1. Separate your constants from your code. Make a constants.h. Avoid magic numbers, "const RIGHT_DRIVE_SPEED_BIAS = .97" instead of throwing .97 into your function that calculates the drive train speed. Do this with speed controller ports, sensor ports, sensor center voltages (i.e. some potentiometer is at 3.423 volts when this arm is at rest), etc etc etc. Almost anything that is physically constant on the robot should be here. Why is this useful? You moved a motor? One side is a bit too fast? Replaced a pot? You change the code on 1 line and 1 line only, everything else still works perfectly.

2. Abstraction, use it. For our drive train code, the only public functions are accessible through a DriveTrainManager object. The manager has 2 DriveSide objects, each of which has a SteeringMotor, and each steering motor has its own PID class. DriveTrainManager has NO idea that SteeringMotors even exist, it only knows about the functions in DriveSide. Why? Theoretically (if we didn't do swerve drive again) the DriveTrainManager and DriveSide objects should be completely reusable, except for the functions that rotate the wheel modules obviously, if we decided to do tank drive.

3. Avoid coupled code (spaghetti code or the infamous spaghetti and meatballs code ).

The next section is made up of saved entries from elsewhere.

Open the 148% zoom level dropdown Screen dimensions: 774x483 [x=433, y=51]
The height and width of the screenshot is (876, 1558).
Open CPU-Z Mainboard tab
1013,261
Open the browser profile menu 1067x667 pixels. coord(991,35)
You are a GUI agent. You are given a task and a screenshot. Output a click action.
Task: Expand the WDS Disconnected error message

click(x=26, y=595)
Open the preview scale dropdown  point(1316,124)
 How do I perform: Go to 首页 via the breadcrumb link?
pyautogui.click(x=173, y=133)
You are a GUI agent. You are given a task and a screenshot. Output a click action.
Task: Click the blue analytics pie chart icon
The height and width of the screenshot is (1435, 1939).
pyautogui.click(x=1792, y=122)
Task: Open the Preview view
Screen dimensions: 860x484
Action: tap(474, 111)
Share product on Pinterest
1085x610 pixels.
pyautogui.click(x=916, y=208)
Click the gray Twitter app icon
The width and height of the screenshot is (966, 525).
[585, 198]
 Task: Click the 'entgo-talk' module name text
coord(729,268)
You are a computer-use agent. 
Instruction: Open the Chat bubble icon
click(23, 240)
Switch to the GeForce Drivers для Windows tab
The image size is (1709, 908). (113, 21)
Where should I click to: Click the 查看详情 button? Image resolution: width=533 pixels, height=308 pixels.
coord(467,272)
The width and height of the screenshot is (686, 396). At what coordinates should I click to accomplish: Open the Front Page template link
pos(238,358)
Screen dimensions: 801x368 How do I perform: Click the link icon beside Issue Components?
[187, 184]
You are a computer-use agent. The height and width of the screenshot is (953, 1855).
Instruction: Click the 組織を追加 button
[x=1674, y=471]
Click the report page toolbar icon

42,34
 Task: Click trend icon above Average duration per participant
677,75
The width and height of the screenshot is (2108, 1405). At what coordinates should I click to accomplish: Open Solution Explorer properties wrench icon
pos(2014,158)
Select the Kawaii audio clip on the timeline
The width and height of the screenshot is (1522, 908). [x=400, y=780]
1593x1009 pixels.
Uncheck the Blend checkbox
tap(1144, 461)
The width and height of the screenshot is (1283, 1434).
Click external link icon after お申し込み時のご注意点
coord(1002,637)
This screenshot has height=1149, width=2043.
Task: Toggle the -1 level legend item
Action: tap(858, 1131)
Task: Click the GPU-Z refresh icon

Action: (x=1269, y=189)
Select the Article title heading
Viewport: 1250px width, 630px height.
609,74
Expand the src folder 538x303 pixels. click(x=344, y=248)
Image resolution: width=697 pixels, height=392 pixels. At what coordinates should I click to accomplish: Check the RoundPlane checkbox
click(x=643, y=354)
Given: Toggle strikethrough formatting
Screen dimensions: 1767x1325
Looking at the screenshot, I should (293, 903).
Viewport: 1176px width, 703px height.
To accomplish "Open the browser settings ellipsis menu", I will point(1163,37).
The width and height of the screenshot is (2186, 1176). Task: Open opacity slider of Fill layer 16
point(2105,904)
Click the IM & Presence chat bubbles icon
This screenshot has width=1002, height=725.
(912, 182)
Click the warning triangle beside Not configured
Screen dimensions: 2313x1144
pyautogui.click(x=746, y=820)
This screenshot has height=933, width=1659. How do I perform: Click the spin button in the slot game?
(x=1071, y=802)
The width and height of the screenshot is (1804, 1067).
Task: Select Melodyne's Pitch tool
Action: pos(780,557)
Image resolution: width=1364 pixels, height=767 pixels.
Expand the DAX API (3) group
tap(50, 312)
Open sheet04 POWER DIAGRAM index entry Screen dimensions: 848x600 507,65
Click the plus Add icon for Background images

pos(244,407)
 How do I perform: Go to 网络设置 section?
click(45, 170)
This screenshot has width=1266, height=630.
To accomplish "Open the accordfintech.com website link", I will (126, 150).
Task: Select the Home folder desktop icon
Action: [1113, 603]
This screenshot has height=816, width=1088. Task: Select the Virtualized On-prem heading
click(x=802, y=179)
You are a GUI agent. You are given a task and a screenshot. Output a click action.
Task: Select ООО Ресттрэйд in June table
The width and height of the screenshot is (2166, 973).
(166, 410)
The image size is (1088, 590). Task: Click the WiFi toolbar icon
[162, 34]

Your drive train should not be using code in your arm class, and visa versa, try to encapsulate each physical aspect of your robot into its own completely modular class. Then make 1 class that deals with all the interactions. Why? Say next year you don't have an arm, so you delete the arm class. Compile the code, and now you have 5 functions in your drive train that are referencing code that no longer exists, so now you have to restructure your drive train code. This can be a complete nightmare once your code base is large enough.

4. Always make a plan, but never follow it. Planning is going to make you understand the code before you even write it, but as you begin to program you're going to realize that its all wrong and restructure the code over and over. You should know each object and module in your code before you start writing anything, or else you're going to end up writing coupled code in a struggle to get thing to work.